[Provided entries]
▬▬▬▬▬▬

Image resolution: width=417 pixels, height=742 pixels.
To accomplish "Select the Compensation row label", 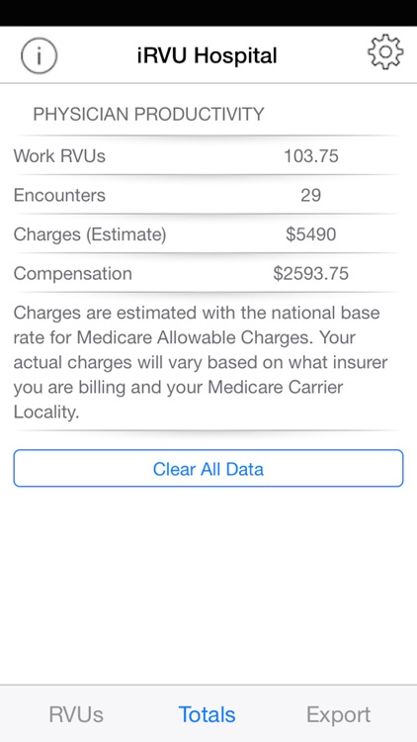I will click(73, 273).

▬▬▬▬▬▬

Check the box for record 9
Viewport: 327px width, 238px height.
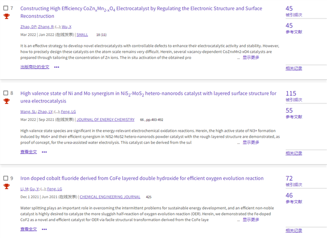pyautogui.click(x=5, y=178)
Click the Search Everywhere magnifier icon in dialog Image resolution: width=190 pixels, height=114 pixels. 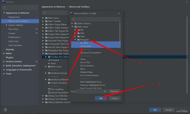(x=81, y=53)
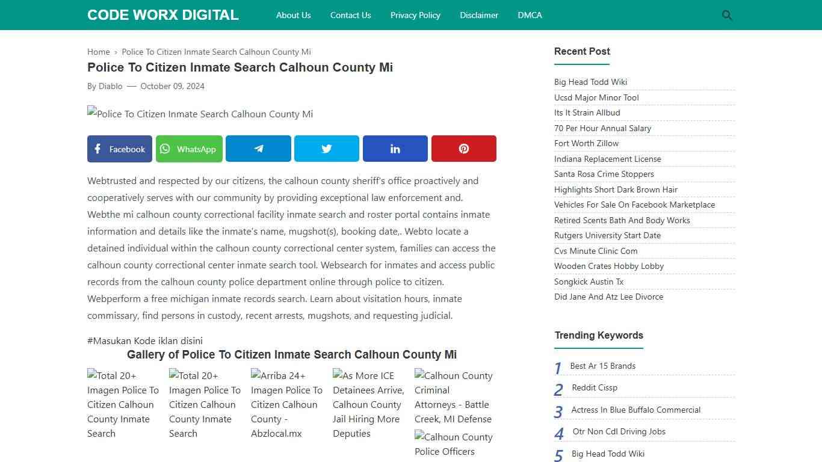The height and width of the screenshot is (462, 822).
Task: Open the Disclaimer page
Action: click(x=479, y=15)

▬▬▬▬▬▬

Could you output as a Markdown table the entry lines that begin at the line containing "Check the box for record 9" and stop after the line containing "pyautogui.click(x=5, y=178)", with columns named Row and Entry line, blank lines skipped and pictures left out?

[Response to this task]
| Row | Entry line |
|---|---|
| 1 | Check the box for record 9 |
| 2 | Viewport: 327px width, 238px height. |
| 3 | pyautogui.click(x=5, y=178) |